Enflasyonun esas nedenleriyle mücadele etmelerini elbette beklemiyoruz. Zaten kendileri bunun asıl faillerinden biri. Fakat emekçilere bir kez daha “enayi” muamelesi yapılması ve sanki tüm bu zammın nedeni “fırsatçı esnafmış” gibi bir tablo çizilmesi karşısında sessiz mi kalacağız?

Zammın, işsizliğin, ekonomik-sosyal yıkımın nedeninin asalak kapitalizmdir, onun kar hırsına uygun politikalar üreten siyasi sistemin kendisidir.

Çökertilen tarımın, ardı ardına yapılan akaryakıt-elektrik-doğalgaz zamlarının ve tüm bunların yarattığı maliyet artışının sebebi fırıncı esnaf değildir. Ona bu zammı yaptırtan ekonomik politikaların ve gidişatın kendisidir. Hükümetin siyasi hesaplarının faturasını büyük patronlara değil de 50 kuruş zam yapmak zorunda kalan küçük esnafa çıkarmasının ve bunu biz emekçilere böyle lanse etmesinin burjuva ikiyüzlülük dışında bir anlamı yoktur!

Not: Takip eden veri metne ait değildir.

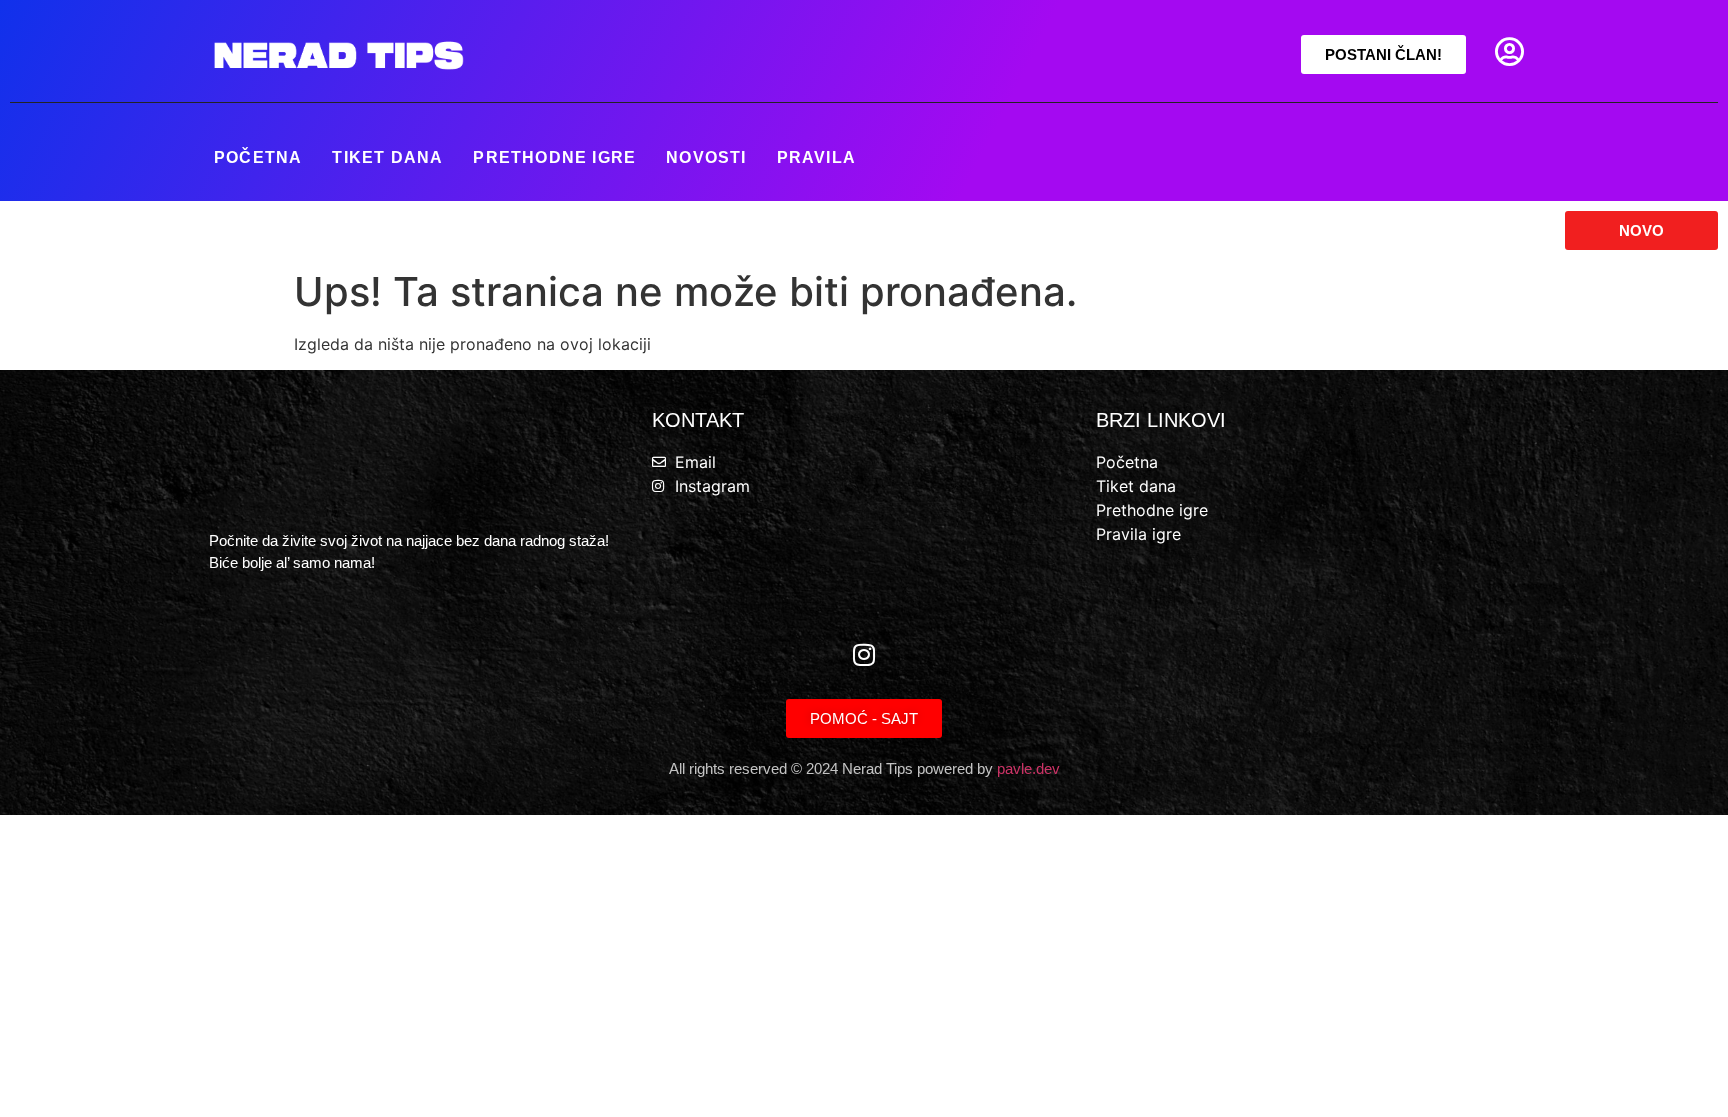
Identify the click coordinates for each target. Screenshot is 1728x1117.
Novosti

Ya da marketlerde satılan ürünlere zaten astronomik oranda yapılmış zamların şimdi yüzde 10 indirim gibi cafcaflı bir paketle sunulmasının da biz emekçilerin üzerine çöken kriz karabasanının hafifletecek bir tarafı yoktur.

Riyakarlık ve halka “aptal” muamelesi yapılması anlamına gelen bu politikaların sonuçlarının piyasada karaborsa, fırsatçılık ve başka ek külfetler olarak yine bize döneceği de ayan beyan ortada.

Nitekim fırıncıların ekmeğe zam yapılmaması halinde 1 hafta içinde ekmek üretimini durduracağına dair haberler gelmeye başladı bile.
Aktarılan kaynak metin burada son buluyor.